Darrow’s security gatehouse was ahead.
“What are we going to say?” asked Martha.
“Oh, the usual. We’re former students. Kinda sorta dead? Stuck in a cosmic catacomb?”
“That sounds so tedious,” whispered Whitley with a giggle, squeezing my hand.
Cannon pulled to a stop in front of the gate, unrolling the window. We watched in uneasy silence as Moses—Darrow’s notorious security guard—took his time zipping his jacket, fixing his shirt collar, and opening a golf umbrella before ambling out. Grumpy, bent over like a question mark, he was whispered to have arrived on campus the same year the school was founded. He was a die-hard Christian, shoehorning God into most conversations, and a recovering alcoholic. Every Wednesday at midnight he secretly abandoned his post to attend an Alcoholics Anonymous meeting in the gym at St. Peter’s, which meant there was a reliable two-hour window when you could stroll brazenly past the gatehouse, absconding from campus without getting caught, so long as you made it back before he returned.
“Evening,” Moses shouted officially through the rain. “How may I help you?”
“You don’t recognize us?” asked Cannon.
Moses peered closer, his bushy white eyebrows bunching together in surprise. “Well, I’ll be. Cannon Beecham. Kipling St. John. Whitley. Beatrice. And little Martha. What on earth are you kids doing here on a soggy night like this?”
“We were in the neighborhood and wanted to take a quick drive around,” said Cannon. “We won’t be long.”
Moses scowled in apparent consternation and checked his watch.
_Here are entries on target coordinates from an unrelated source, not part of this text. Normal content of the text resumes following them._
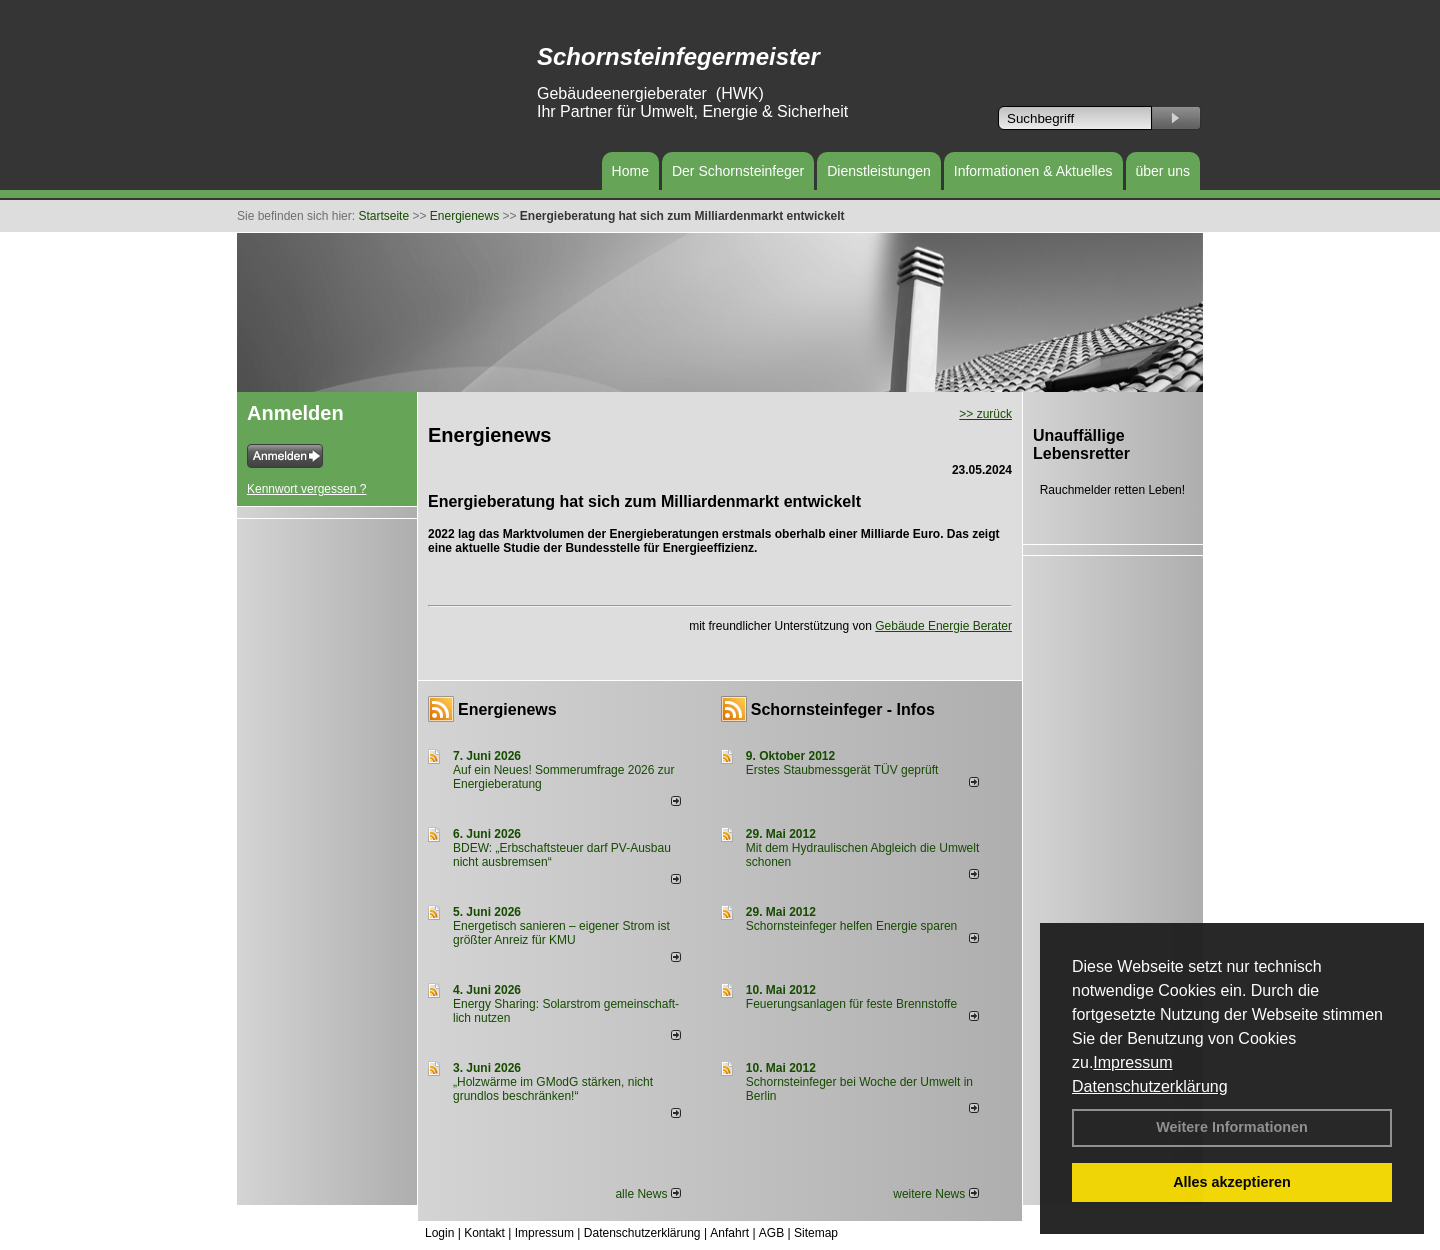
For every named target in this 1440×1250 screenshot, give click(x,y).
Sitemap (816, 1233)
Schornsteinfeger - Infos (843, 709)
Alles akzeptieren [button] (1232, 1182)
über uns (1163, 171)
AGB (771, 1233)
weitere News (935, 1194)
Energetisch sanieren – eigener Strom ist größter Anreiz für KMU (561, 933)
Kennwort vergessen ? (306, 489)
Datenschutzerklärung (1150, 1086)
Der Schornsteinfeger (738, 171)
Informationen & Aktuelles (1033, 171)
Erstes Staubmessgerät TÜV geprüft (842, 770)
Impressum (1132, 1062)
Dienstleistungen (879, 171)
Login (439, 1233)
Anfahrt (729, 1233)
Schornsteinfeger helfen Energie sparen (851, 926)
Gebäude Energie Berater (943, 626)
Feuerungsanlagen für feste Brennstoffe (851, 1004)
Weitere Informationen (1232, 1127)
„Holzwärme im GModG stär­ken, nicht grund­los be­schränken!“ (553, 1089)
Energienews (507, 709)
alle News (647, 1194)
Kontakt (484, 1233)
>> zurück (985, 414)
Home (630, 171)
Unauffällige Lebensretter (1081, 444)
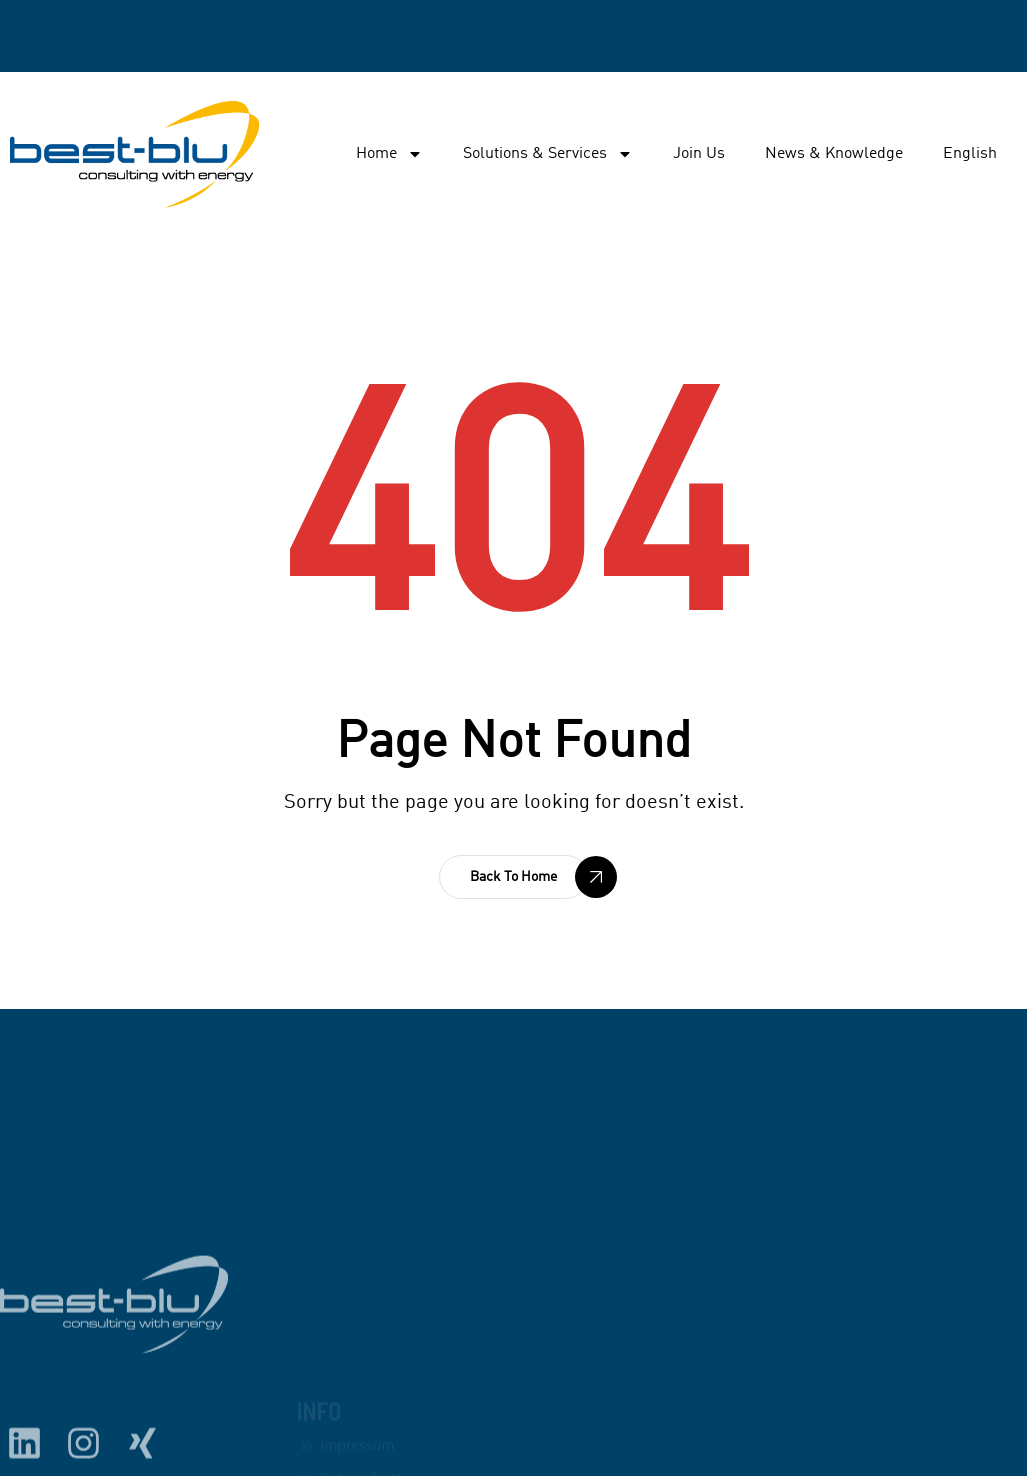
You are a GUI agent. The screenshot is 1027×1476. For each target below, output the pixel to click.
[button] (513, 877)
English (970, 154)
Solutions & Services (548, 154)
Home (389, 154)
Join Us (699, 154)
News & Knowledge (834, 154)
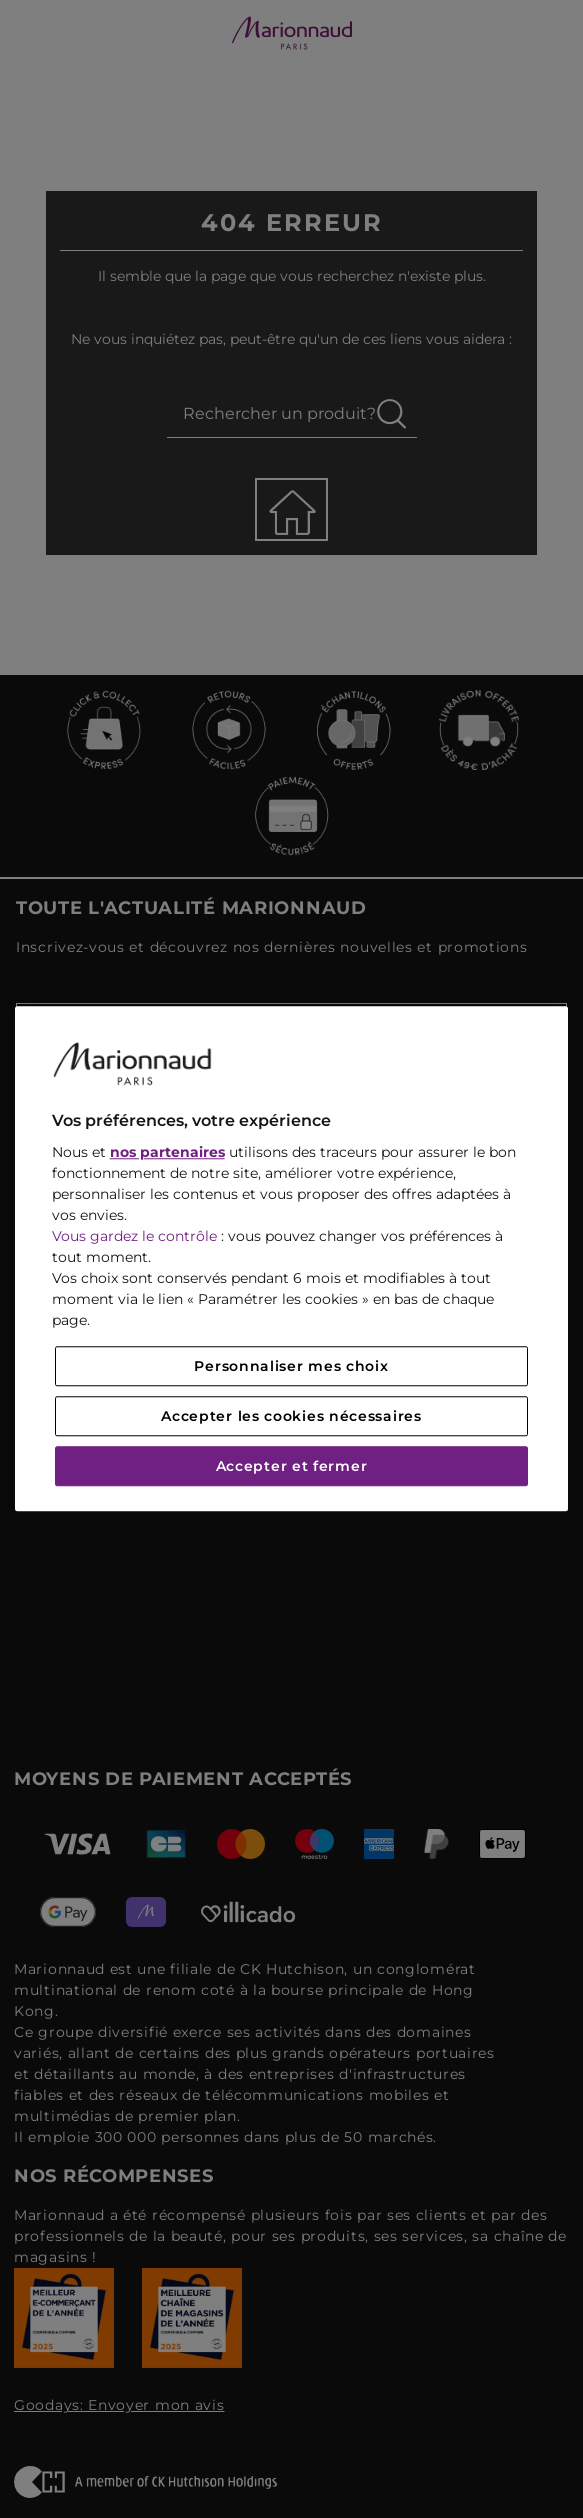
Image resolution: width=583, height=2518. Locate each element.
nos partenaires (167, 1153)
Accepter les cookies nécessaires (291, 1417)
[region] (292, 1258)
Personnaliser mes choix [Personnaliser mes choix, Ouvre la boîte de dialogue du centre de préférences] (291, 1367)
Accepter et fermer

When he glanced back at Cannon, he seemed uneasy.
“A quick look,” he said, pointing at Cannon. “But no mischief, you understand me?”
Cannon nodded, waving as he rolled up the window, and we took off down the road.
“No mischief you’ll remember tomorrow, old friend,” he muttered.
“My goodness. This is a surprise.”
Standing in the doorway, Mr. Joshua looked exactly the same. He was still trim, with sparkling blue eyes, rosy cheeks, and a flagpole posture, plus a penchant for sweater vests.
“To what do I owe such a treat? Come in. Out of this tempest.”
He beamed with genuine warmth, causing me to feel a pang of guilt as the five of us filed inside, dripping wet.
“We’re here to visit Vida,” said Whitley, smiling. “Is dear Kitten at home?”
We’d already seen her car in the driveway, the red Nissan, the many lit-up windows, so we pretty much knew the answer to that question.
Mr. Joshua blinked, puzzled.
“Vida? Certainly. We’re—uh—just having dinner. Come in. Come in. Please.”
We moved after him through a quiet living room into the dining room, where we found Vida and Mrs. Joshua. Mrs. Joshua, wearing a yellow apron, was forking corn on the cob onto the three plates as Vida, seated idly at the head of the table, scrolled through her cell.